Let's look at the survey answers just for *glbcc_change_led2*

In [None]:
#########   FIRST LETS MAKE A WORDCLOUD OF BOTH FREE RESPONSES   ########
# If you want to combine text from two variables - do this...
# Concatenate the free response columns after converting to strings
#free_responses = df['glbcc_change_led1'].astype(str).dropna() + ' ' + df['glbcc_change_led2'].astype(str).dropna()

free_responses =  df['glbcc_change_led2'].astype(str).dropna()

# Generate Word Cloud
wordcloud = WordCloud(width=800, height=400, background_color='white').generate(' '.join(free_responses))

plt.figure(figsize=(12, 8))
plt.imshow(wordcloud, interpolation='bilinear')
plt.axis('off')
plt.title('Word Cloud for Free Responses')
plt.show()

In [None]:
#Let's print out the top of free_responses just to see what the data looks like...
free_responses[:20]

**HMMMMM.... MAYBE WE WANT TO TAKE OUT SOME OF THOSE WORDS.... LETS GO OVER SOME NLP PROCESSING BASICS.....**

**Stop words** are common words that are often removed from text data during NLP. These words, such as "the," "and," "is,"
Removing stop words can help focus on the more meaningful content of the text.

**Lemmatization** is the process of reducing words to their base or root form, known as the lemma.
It involves removing inflections or variations to standardize words. This helps in grouping together different forms of a word and simplifies an

  - *Example: The lemma of the words "running," "ran," and "runs" is "run."*

**Tokenization** is the process of breaking down a text into individual units, typically words or phrases, known as tokens.
These tokens are the building blocks used in NLP tasks. Tokenization is a crucial step in text analysis as it allows computers to understand and process the structure of the text.
  - *For example: The sentence "I love programming in Python" would be tokenized into individual words: ["I", "love", "programming", "in", "Python"].*

**Stemming** is another text normalization process that involves reducing words to its base or root form, known as the "stem."
Unlike lemmatization, stemming may result in a root form that is not a valid word, as it applies a set of rules to chop off prefixes or suffixes from words.
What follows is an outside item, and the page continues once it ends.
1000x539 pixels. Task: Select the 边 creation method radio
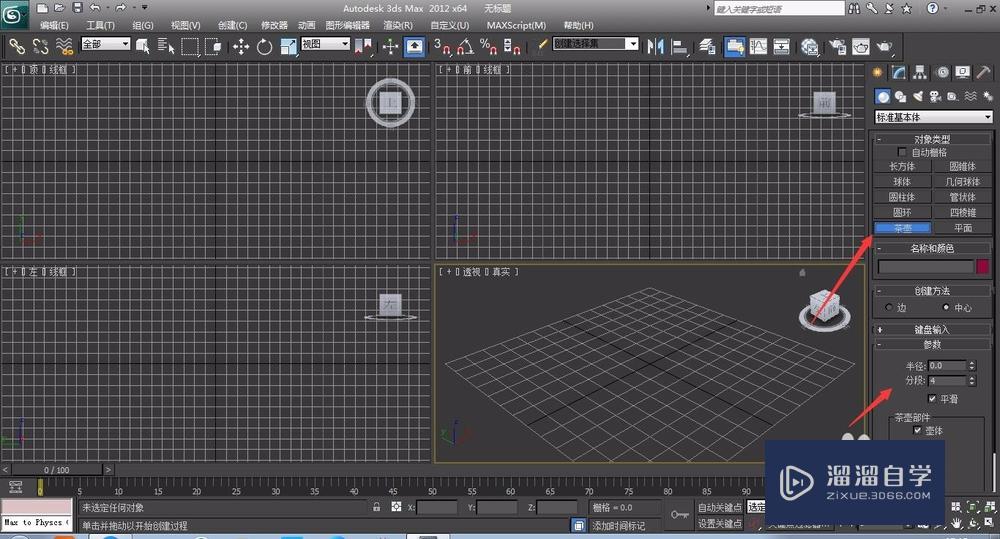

The goal of stemming is to group together words with similar meanings and treat them as the same entity, even if the resulting stem is not a complete word.

  - *Example-- the stem of "happiness," "happy," and "happily" would be "happi."*

  - Stemming is often less linguistically precise than lemmatization but can be computationally faster.

In [None]:
###########################################  OK NOW LET'S PREPROCESS   ################################################
# Copy responses from the 'glbcc_change_led2' column and set as type 'string'
df['glbcc_change_led2_NLP'] = df['glbcc_change_led2'].astype(str)
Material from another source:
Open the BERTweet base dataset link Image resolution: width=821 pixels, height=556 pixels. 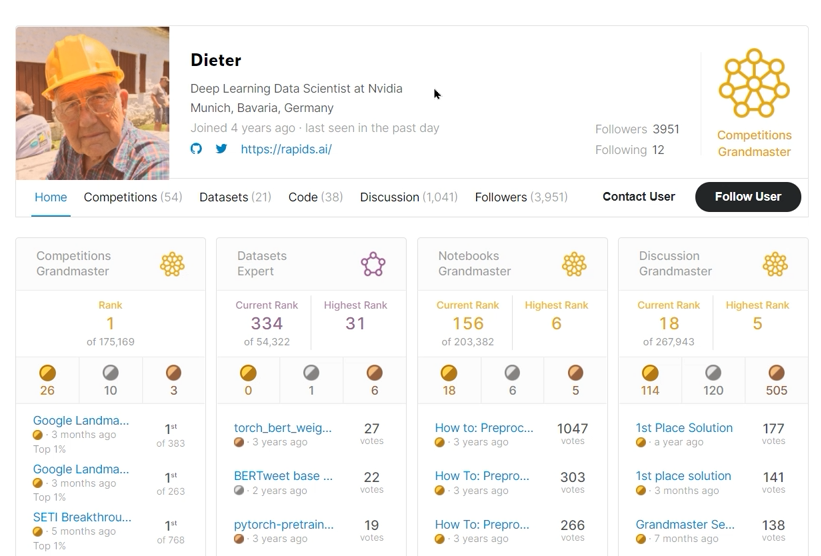283,476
# Extract responses from the 'glbcc_change_led2' column and drop blank values
responses = df['glbcc_change_led2_NLP'].dropna()

# Tokenization and cleaning with lemmatization
lemmatizer = WordNetLemmatizer()

#this is my custon stop word list - where I can add other words if I want
custom_stop_words = set(['na', 'nan'])  # Add your own custom stop words here!

def preprocess_text(text):
    # Convert to lowercase
    text = str(text).lower()

    # Remove punctuation
    text = text.translate(str.maketrans("", "", string.punctuation))

    # Tokenization and lemmatization
    tokens = [lemmatizer.lemmatize(token) for token in word_tokenize(text)]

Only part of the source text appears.